== Exercise requirements ==
Report every line from the following entries that contains the string "each".

== Data records ==
=======
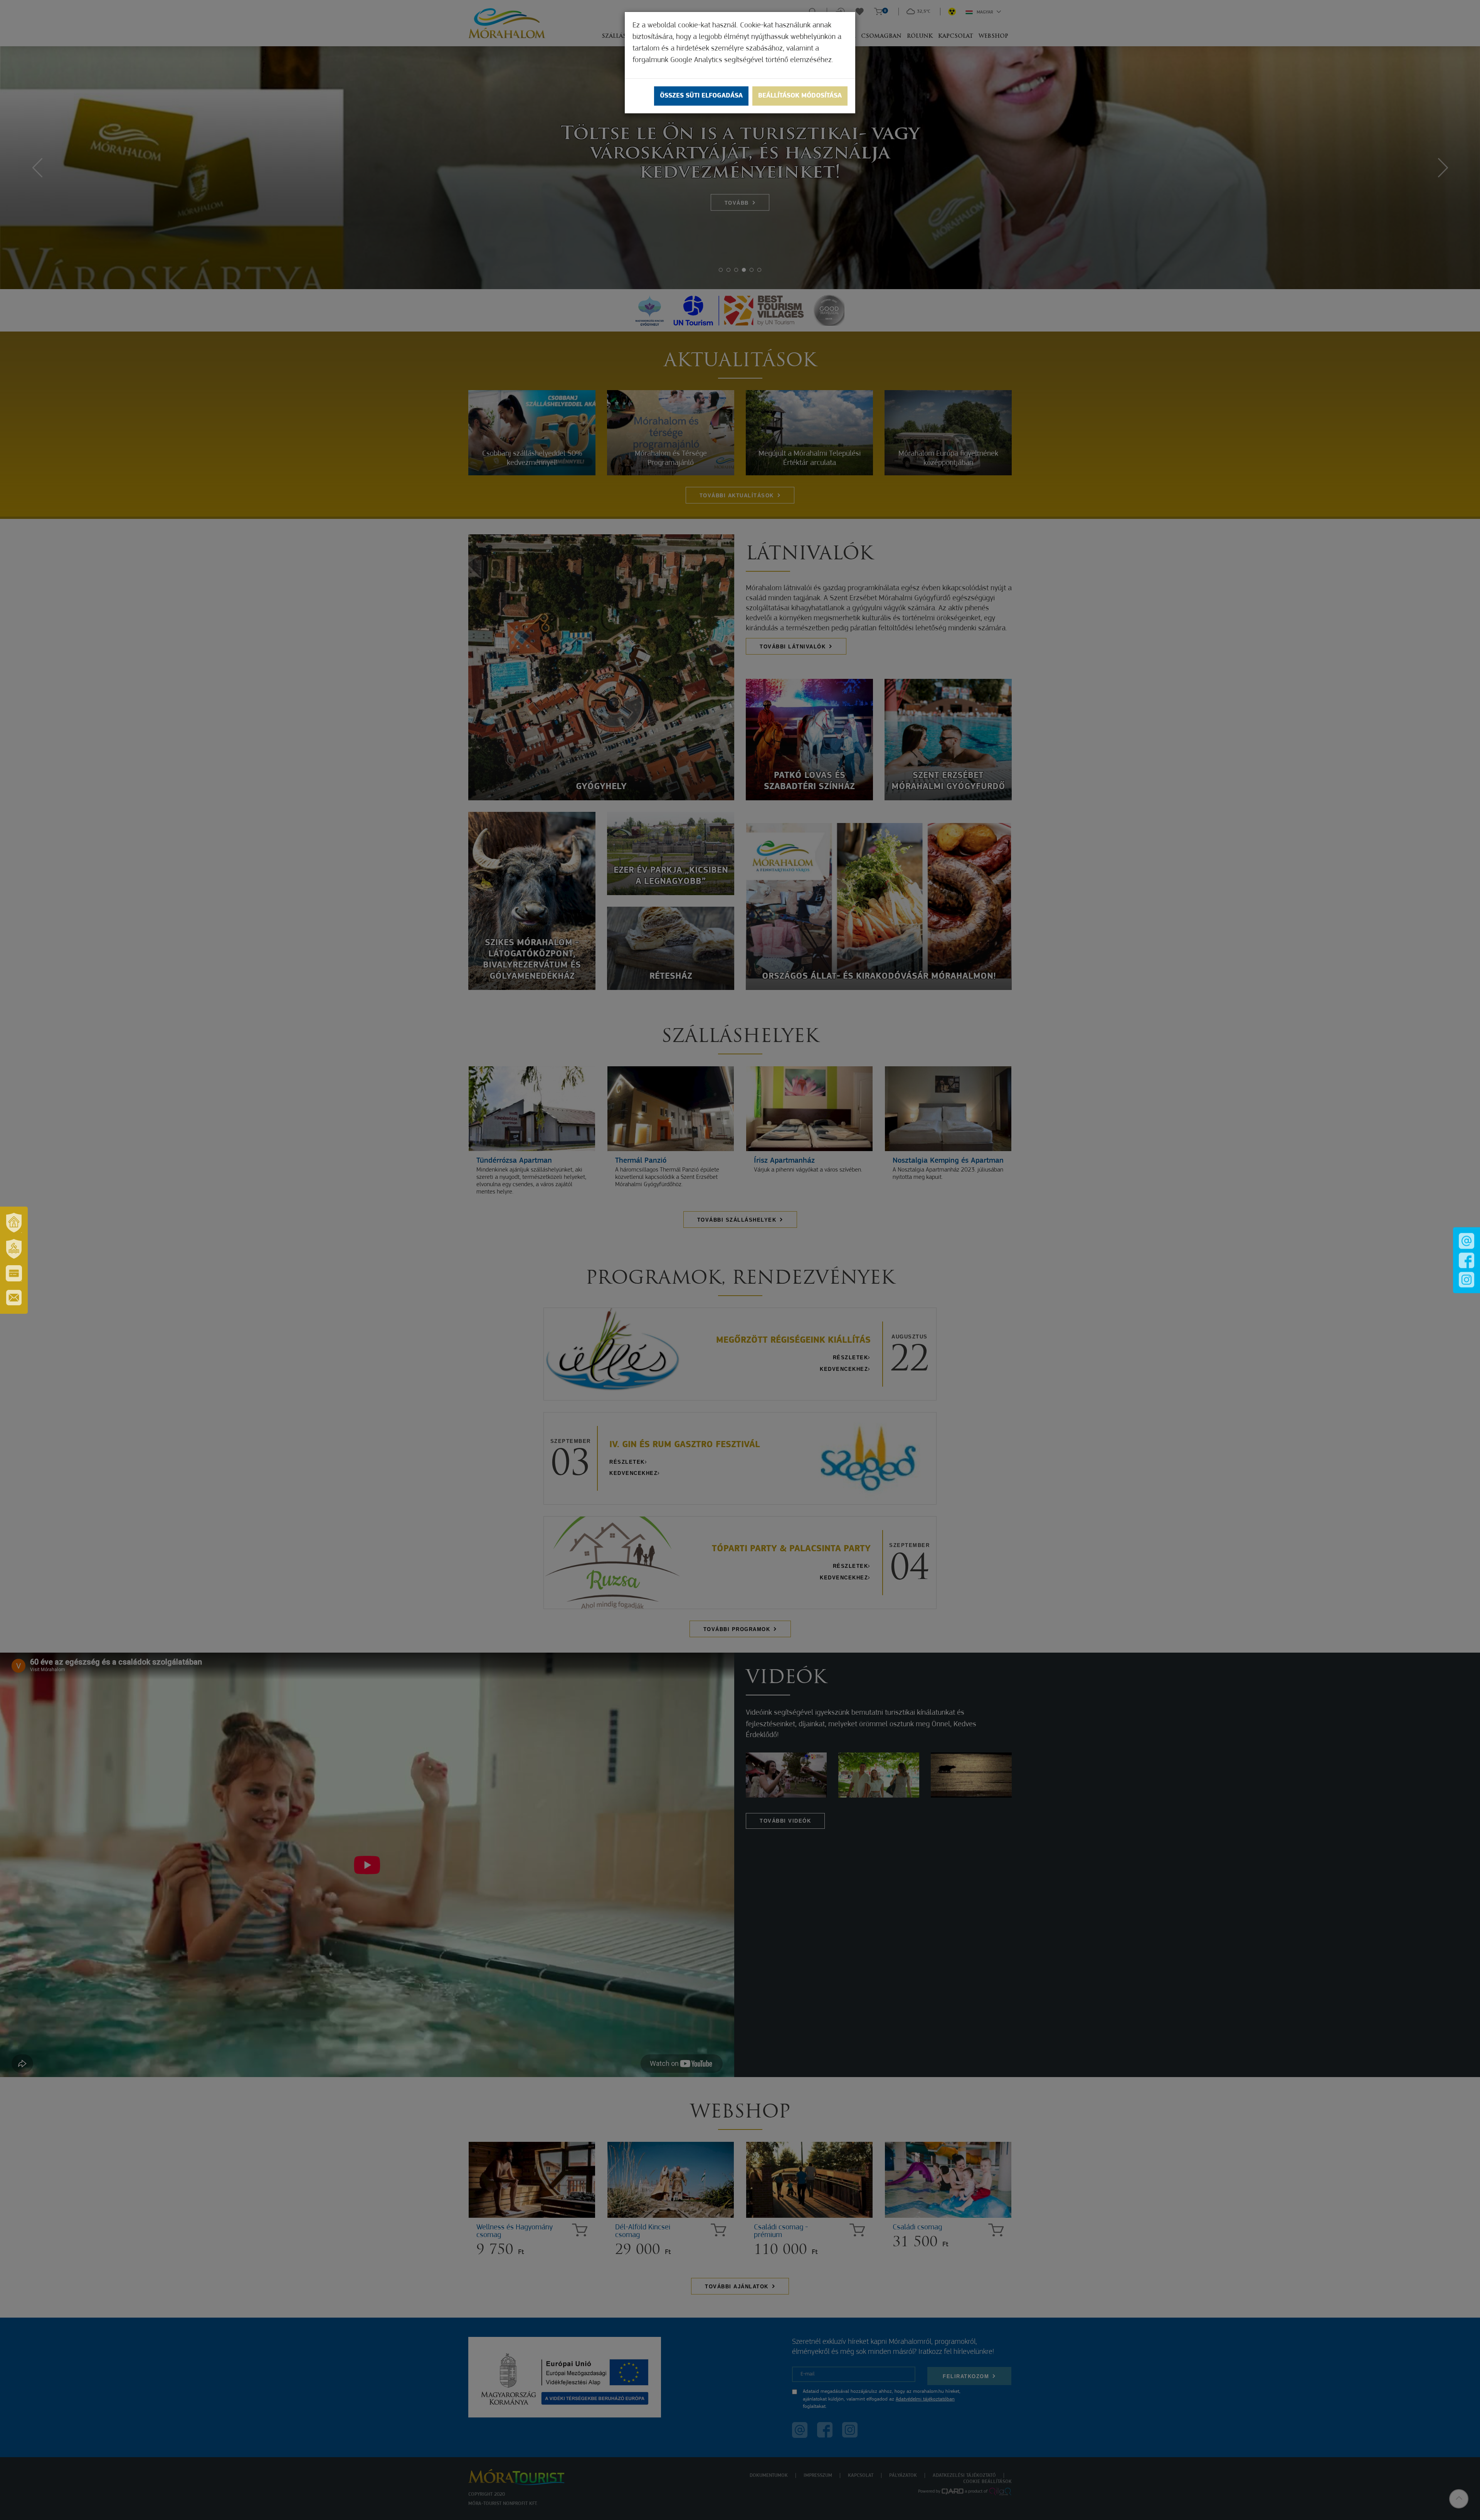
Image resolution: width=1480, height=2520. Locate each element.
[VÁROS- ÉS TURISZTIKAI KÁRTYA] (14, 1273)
=======
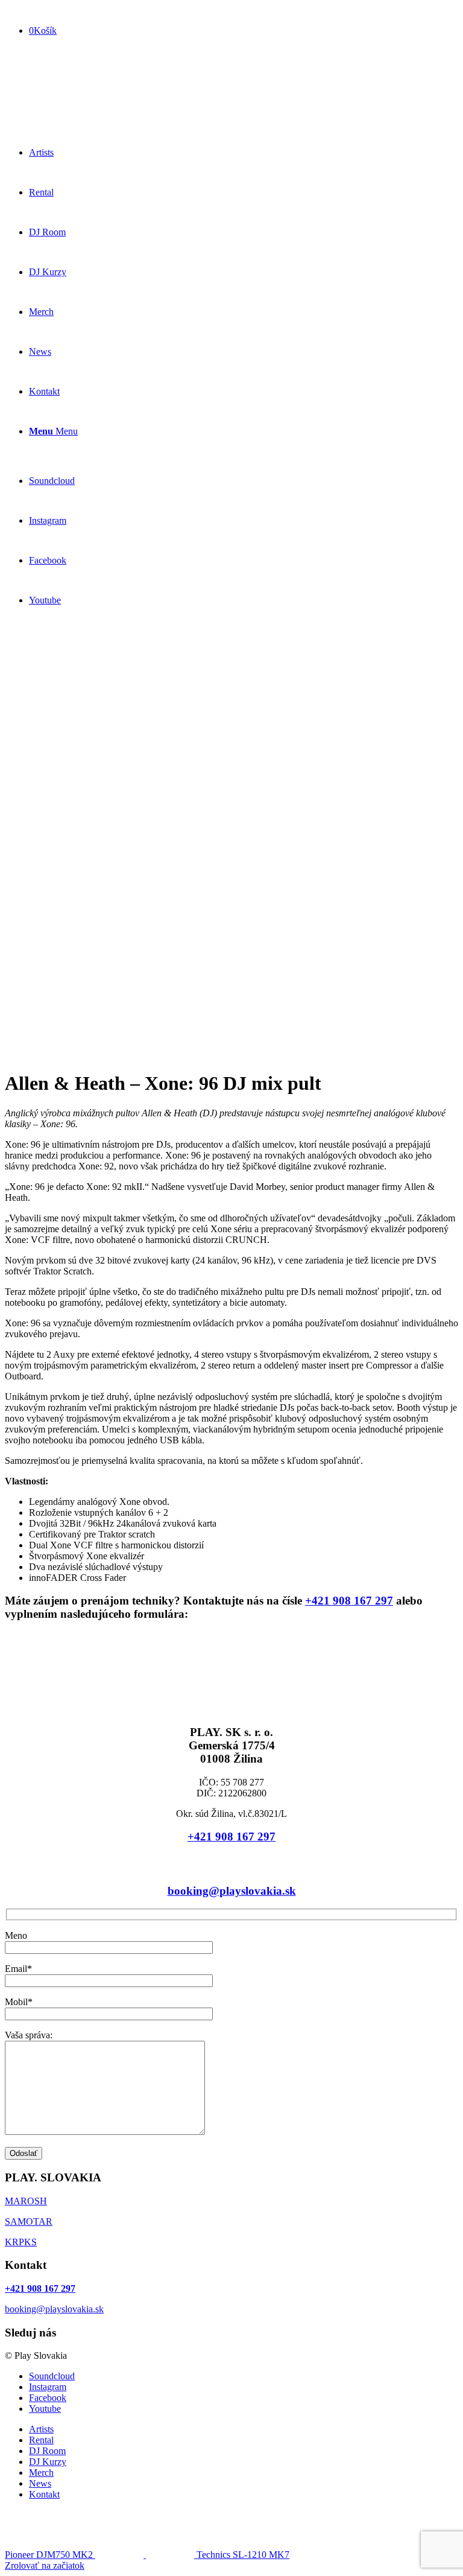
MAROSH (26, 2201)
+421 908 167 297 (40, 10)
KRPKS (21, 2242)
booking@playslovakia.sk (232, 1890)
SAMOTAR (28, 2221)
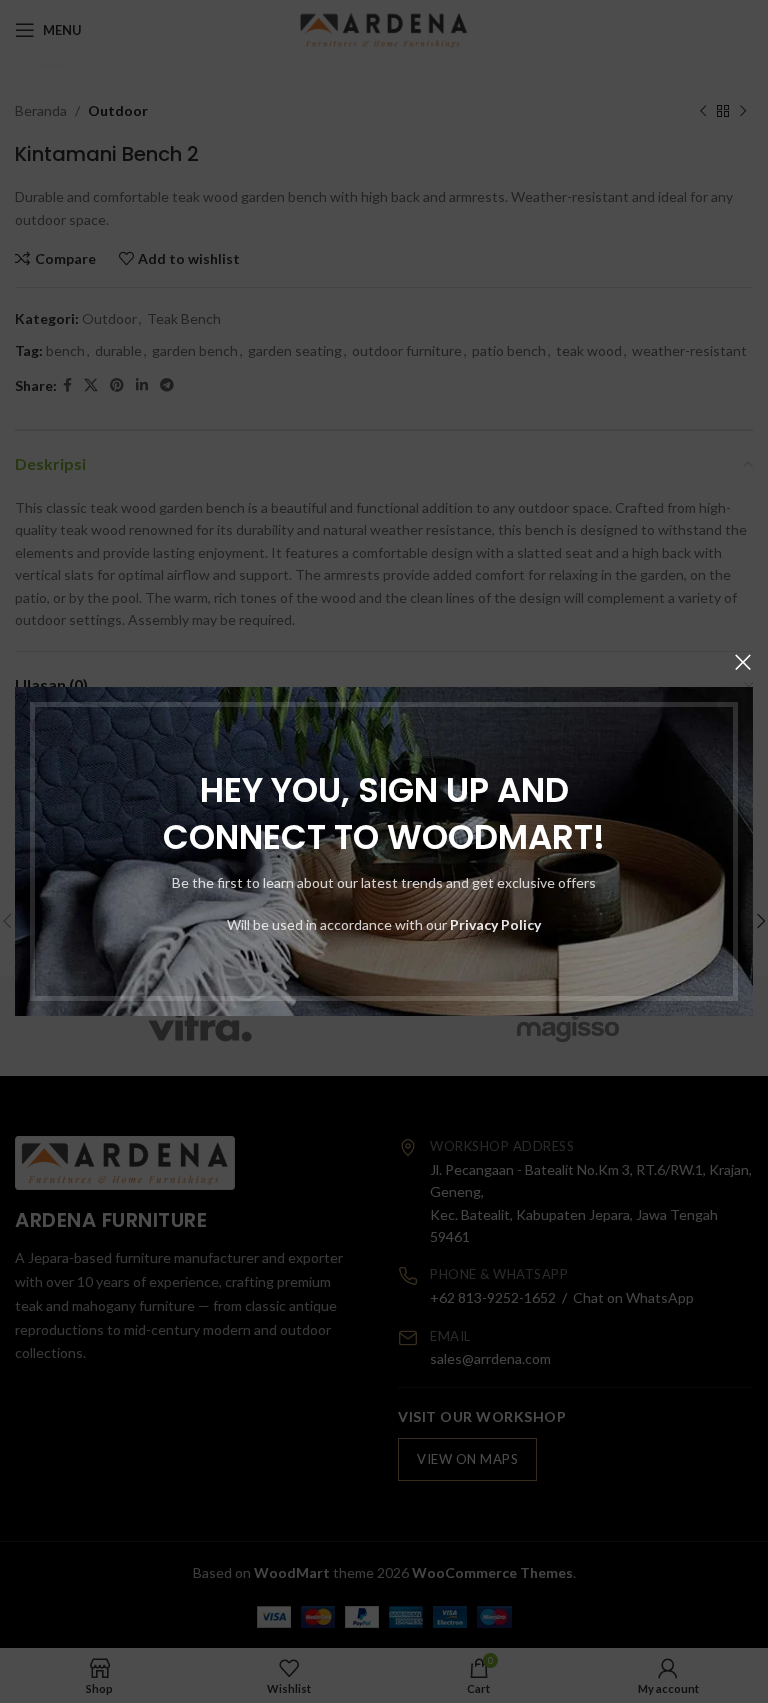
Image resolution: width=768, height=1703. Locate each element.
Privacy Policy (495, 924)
=======
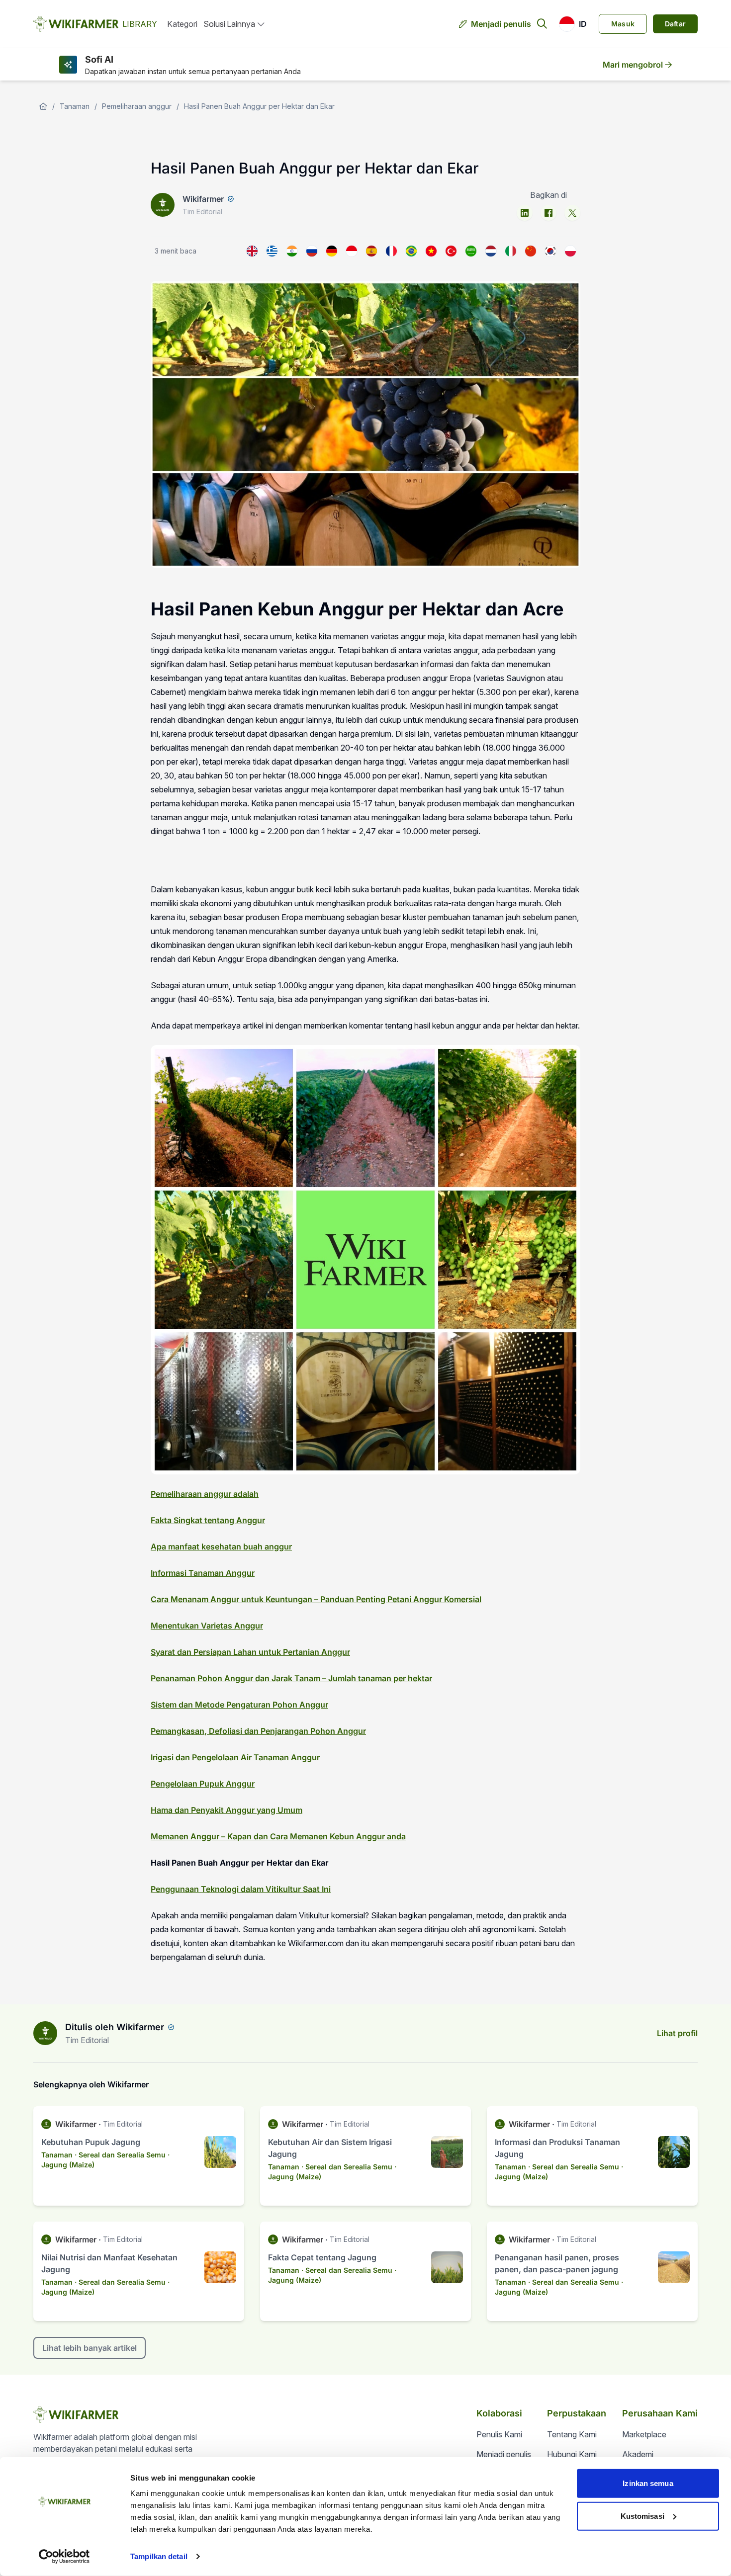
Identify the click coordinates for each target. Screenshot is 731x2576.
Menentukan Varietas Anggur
=======
== Problem solution ==
Image resolution: width=1480, height=2520. Locate each element.
Image resolution: width=768, height=1703. Locate each element.
Identify the click coordinates for each target. Screenshot is 731x2576.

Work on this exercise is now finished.